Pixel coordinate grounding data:
++++

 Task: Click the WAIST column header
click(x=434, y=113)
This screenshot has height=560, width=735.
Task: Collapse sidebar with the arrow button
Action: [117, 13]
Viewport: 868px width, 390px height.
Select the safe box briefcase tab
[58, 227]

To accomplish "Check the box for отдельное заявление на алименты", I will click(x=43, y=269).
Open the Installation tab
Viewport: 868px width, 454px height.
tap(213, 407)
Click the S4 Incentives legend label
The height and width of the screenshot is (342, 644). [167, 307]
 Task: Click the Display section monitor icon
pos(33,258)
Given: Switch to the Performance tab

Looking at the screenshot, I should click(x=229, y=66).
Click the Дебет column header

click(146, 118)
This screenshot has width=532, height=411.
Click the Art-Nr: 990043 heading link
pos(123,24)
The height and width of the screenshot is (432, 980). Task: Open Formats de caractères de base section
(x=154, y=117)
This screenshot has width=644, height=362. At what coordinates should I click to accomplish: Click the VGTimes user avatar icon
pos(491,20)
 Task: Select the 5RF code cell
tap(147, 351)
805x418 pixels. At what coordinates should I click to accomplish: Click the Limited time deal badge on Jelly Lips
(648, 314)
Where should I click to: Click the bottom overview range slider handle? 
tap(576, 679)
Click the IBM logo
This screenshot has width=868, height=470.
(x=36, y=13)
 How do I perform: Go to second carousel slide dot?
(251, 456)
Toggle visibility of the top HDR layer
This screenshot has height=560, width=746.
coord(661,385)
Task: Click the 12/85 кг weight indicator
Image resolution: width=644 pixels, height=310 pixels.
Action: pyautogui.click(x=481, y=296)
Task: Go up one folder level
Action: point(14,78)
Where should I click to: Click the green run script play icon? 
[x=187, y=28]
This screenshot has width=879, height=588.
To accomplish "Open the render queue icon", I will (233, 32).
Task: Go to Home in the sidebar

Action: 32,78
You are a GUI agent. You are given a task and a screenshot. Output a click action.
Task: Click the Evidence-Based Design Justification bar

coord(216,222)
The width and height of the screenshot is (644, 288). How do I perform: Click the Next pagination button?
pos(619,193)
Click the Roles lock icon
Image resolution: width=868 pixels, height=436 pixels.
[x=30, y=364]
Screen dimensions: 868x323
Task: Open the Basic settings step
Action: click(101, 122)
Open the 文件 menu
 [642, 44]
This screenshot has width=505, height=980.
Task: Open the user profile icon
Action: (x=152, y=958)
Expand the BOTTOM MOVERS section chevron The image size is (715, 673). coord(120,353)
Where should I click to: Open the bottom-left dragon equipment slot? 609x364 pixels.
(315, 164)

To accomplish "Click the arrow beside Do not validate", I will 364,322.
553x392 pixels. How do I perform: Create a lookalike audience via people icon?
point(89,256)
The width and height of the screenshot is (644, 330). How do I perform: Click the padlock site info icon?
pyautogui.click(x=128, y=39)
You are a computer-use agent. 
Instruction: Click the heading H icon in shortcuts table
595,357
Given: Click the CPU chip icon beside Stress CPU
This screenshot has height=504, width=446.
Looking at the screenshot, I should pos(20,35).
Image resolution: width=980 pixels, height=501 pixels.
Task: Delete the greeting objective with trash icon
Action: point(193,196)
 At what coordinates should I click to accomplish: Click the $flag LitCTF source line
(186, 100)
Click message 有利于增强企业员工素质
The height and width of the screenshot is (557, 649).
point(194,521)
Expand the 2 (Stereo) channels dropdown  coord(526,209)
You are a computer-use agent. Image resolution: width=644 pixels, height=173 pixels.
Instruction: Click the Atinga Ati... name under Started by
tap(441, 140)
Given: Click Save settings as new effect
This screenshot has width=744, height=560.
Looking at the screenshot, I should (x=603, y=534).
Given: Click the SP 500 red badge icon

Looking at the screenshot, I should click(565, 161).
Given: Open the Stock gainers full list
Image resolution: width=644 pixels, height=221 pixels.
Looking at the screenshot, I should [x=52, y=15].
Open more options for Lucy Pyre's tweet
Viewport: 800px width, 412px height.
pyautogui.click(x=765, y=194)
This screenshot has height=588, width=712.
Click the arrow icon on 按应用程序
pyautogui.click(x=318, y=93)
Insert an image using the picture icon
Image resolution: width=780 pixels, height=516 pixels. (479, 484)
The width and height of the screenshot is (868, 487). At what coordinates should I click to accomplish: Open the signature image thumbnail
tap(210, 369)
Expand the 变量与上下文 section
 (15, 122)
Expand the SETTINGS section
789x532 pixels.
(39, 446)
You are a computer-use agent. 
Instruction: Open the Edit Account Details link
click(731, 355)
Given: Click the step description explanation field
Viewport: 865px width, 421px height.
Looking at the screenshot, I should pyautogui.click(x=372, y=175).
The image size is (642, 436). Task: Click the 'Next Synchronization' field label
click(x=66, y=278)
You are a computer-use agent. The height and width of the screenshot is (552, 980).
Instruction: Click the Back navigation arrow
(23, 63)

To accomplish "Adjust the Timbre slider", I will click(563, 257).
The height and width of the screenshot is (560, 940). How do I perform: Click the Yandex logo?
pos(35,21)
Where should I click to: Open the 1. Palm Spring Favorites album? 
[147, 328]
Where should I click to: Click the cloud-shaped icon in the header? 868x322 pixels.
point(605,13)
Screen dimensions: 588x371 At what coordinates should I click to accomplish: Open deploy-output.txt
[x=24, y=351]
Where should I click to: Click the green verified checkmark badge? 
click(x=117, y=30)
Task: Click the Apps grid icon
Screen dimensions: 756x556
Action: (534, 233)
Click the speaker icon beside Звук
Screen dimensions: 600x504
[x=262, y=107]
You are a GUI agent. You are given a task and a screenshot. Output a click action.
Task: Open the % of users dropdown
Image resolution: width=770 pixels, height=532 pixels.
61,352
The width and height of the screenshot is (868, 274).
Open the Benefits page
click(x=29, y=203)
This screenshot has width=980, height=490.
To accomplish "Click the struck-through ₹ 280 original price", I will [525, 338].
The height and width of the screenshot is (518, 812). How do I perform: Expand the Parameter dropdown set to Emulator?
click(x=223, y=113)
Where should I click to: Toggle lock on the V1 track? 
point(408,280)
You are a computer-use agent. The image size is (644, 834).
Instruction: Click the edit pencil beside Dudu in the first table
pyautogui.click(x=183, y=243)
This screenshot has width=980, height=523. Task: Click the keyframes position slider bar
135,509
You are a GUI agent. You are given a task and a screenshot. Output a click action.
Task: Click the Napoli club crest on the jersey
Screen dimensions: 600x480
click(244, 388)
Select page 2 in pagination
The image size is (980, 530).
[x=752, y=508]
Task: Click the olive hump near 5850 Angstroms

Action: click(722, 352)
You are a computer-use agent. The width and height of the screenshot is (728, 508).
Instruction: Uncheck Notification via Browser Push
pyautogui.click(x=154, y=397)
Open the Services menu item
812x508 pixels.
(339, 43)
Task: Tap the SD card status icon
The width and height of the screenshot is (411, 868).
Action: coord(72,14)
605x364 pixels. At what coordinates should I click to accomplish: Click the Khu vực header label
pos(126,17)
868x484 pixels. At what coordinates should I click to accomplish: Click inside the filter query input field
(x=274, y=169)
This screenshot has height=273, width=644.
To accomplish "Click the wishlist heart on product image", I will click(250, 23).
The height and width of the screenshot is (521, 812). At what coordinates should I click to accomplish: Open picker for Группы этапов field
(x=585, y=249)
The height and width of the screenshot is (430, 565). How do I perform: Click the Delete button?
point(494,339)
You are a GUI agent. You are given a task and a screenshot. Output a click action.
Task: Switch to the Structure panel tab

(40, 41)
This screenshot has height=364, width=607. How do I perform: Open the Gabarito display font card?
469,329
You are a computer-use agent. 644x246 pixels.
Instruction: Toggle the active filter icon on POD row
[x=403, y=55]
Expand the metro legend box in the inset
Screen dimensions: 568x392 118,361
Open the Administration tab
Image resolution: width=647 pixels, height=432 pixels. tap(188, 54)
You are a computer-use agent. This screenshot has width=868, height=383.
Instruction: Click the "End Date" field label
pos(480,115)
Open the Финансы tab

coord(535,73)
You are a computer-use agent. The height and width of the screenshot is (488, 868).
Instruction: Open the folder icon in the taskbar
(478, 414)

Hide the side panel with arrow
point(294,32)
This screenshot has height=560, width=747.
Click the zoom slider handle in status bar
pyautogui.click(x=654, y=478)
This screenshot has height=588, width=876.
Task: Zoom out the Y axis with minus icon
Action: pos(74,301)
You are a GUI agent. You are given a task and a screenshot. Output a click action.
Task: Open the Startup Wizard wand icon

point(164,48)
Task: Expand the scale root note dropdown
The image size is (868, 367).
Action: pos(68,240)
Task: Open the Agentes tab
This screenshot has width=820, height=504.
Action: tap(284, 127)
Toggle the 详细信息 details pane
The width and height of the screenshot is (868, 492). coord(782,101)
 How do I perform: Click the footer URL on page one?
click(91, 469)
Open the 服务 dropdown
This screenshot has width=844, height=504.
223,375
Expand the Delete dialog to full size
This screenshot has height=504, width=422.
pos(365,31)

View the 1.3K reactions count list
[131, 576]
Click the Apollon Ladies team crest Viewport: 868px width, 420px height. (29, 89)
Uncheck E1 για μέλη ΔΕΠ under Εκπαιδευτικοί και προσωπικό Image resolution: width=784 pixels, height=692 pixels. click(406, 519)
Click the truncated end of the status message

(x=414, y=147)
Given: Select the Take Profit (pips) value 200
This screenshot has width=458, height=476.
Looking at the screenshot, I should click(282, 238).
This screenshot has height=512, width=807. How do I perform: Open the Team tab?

++++

**What you should do**
Go through the data, and copy each line in which the word "full" appears.

**Exercise response**
Given: Open the Stock gainers full list
Expand the Delete dialog to full size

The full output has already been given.